__Dataset extract__:
※

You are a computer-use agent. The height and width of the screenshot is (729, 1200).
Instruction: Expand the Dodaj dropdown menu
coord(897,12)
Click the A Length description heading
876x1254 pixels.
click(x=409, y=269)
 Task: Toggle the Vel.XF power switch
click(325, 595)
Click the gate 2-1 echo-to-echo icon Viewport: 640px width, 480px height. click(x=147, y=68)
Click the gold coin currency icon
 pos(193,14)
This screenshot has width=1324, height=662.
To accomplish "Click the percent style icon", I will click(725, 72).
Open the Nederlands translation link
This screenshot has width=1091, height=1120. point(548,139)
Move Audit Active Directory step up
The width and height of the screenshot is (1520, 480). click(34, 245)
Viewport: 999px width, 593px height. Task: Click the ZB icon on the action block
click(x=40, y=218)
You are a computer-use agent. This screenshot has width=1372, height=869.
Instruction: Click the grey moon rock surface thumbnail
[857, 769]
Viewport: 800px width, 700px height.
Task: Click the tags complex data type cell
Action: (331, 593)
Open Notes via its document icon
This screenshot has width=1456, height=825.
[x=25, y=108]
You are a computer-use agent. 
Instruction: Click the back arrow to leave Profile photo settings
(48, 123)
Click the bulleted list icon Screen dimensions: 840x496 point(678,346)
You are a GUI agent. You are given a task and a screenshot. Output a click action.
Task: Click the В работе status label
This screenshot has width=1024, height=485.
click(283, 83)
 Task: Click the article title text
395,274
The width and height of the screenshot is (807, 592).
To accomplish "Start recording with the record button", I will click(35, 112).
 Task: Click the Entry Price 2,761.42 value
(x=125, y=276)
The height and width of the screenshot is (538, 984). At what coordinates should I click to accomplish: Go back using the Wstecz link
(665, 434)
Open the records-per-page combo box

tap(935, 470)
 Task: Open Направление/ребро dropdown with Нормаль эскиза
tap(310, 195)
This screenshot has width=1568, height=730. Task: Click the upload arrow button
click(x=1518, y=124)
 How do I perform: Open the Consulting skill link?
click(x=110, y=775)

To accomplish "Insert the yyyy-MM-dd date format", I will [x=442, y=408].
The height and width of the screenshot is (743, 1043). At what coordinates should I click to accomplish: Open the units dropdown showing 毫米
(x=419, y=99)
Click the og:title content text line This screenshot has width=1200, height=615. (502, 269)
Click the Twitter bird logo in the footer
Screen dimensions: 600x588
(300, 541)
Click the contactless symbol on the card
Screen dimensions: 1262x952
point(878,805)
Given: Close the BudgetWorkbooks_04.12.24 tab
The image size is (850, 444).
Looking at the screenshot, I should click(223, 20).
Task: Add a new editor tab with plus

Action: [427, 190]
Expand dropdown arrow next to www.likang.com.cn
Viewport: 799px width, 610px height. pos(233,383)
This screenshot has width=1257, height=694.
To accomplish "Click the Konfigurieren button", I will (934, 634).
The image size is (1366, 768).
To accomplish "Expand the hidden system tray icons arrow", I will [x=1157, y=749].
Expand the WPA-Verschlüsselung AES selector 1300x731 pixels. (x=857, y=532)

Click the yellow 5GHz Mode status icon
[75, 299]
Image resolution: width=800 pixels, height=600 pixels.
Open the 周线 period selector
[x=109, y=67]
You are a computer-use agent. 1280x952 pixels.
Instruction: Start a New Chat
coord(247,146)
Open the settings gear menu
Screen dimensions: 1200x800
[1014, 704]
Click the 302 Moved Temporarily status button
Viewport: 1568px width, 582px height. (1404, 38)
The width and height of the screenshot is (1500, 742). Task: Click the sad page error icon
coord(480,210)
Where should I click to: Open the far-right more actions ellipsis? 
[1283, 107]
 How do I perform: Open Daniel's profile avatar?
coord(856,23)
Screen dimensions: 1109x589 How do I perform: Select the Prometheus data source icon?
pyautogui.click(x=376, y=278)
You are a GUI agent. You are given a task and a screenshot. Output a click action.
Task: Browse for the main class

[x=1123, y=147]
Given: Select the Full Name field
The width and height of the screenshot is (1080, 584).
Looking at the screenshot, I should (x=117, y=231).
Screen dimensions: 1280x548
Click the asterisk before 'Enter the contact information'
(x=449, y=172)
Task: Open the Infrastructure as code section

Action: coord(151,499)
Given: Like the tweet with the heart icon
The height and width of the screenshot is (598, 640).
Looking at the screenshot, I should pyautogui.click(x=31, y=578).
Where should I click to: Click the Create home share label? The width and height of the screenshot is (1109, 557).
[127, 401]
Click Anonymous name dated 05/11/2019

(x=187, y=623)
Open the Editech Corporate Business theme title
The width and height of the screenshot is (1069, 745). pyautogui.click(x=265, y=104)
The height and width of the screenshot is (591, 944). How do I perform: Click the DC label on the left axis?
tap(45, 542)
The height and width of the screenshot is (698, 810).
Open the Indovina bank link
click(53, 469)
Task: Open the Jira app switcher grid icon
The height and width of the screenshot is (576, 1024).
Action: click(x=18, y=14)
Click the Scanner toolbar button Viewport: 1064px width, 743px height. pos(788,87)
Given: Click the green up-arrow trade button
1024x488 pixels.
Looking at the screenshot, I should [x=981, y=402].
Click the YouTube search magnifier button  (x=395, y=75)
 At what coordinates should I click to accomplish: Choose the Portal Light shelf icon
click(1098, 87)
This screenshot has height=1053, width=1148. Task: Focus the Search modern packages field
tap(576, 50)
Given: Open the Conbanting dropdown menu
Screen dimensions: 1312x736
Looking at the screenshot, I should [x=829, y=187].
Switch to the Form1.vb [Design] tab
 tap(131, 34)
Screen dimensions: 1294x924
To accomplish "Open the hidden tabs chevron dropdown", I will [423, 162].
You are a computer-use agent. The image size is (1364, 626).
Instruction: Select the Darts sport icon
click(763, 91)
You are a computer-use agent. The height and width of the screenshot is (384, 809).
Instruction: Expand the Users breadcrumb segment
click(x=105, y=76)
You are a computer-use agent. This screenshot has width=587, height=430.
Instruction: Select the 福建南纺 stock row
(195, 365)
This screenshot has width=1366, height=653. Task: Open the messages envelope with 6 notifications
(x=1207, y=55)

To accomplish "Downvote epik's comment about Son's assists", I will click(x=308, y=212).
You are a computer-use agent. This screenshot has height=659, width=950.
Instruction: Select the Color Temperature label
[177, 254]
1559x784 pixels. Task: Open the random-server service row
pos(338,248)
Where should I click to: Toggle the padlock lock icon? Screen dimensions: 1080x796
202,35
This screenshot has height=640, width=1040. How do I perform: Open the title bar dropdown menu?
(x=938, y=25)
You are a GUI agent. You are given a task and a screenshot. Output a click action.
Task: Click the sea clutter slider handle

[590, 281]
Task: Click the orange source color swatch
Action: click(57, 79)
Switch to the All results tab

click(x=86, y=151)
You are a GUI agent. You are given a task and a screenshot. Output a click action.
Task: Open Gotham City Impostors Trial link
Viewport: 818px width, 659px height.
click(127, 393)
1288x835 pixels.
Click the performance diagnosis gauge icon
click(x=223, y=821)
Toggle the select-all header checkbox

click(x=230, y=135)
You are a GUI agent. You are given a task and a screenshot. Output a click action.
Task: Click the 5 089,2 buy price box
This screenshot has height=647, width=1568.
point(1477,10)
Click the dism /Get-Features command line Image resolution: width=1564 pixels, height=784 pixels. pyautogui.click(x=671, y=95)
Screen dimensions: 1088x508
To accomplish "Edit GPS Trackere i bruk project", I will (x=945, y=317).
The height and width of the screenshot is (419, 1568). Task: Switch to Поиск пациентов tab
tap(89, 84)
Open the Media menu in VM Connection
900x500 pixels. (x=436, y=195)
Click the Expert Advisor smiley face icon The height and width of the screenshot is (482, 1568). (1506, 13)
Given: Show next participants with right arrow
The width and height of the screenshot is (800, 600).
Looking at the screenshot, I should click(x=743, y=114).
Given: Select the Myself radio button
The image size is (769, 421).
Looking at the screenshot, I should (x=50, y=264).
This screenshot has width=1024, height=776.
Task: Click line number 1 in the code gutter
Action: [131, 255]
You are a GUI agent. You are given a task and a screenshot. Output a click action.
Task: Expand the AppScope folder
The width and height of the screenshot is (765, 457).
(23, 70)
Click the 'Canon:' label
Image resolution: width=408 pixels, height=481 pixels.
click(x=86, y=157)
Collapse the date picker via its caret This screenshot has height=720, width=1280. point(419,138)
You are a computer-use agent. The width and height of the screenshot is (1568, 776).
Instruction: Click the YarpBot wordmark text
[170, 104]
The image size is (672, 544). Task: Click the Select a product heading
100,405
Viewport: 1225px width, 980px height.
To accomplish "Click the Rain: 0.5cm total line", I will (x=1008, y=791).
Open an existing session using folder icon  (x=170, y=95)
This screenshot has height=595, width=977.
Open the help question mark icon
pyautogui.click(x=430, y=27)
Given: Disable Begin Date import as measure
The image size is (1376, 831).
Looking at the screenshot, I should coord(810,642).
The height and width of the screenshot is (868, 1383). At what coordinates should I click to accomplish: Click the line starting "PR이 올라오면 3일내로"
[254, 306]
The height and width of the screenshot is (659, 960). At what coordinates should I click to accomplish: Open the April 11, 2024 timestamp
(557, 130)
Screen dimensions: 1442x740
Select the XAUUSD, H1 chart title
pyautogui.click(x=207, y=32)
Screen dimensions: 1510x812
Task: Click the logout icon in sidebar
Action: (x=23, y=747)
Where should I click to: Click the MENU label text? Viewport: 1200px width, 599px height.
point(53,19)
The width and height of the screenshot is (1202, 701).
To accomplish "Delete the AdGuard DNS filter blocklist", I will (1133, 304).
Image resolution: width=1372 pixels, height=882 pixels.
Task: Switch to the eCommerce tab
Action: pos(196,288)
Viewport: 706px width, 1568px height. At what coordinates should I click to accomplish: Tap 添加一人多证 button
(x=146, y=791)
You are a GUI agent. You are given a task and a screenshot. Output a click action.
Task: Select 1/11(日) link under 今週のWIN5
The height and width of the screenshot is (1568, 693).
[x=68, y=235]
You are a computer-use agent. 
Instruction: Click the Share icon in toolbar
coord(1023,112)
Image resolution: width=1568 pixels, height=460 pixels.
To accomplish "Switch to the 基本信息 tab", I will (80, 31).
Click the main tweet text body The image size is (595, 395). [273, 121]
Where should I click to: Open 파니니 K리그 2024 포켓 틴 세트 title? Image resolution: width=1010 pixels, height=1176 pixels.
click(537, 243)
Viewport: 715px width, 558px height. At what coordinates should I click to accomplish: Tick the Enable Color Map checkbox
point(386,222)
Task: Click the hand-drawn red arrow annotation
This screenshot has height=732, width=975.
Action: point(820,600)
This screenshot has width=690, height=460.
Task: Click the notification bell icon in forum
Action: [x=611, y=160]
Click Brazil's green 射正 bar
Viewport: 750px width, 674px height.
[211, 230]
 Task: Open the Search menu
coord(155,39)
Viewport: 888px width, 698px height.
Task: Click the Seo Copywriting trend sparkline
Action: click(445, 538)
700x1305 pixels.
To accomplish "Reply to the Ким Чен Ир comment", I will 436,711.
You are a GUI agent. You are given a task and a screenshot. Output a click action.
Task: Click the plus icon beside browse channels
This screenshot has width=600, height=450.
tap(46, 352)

※

__Problem to work on__:
Show all lines in the entries above where the word "green" appears.

__Task solution__:
Given: Click the green up-arrow trade button
Click Brazil's green 射正 bar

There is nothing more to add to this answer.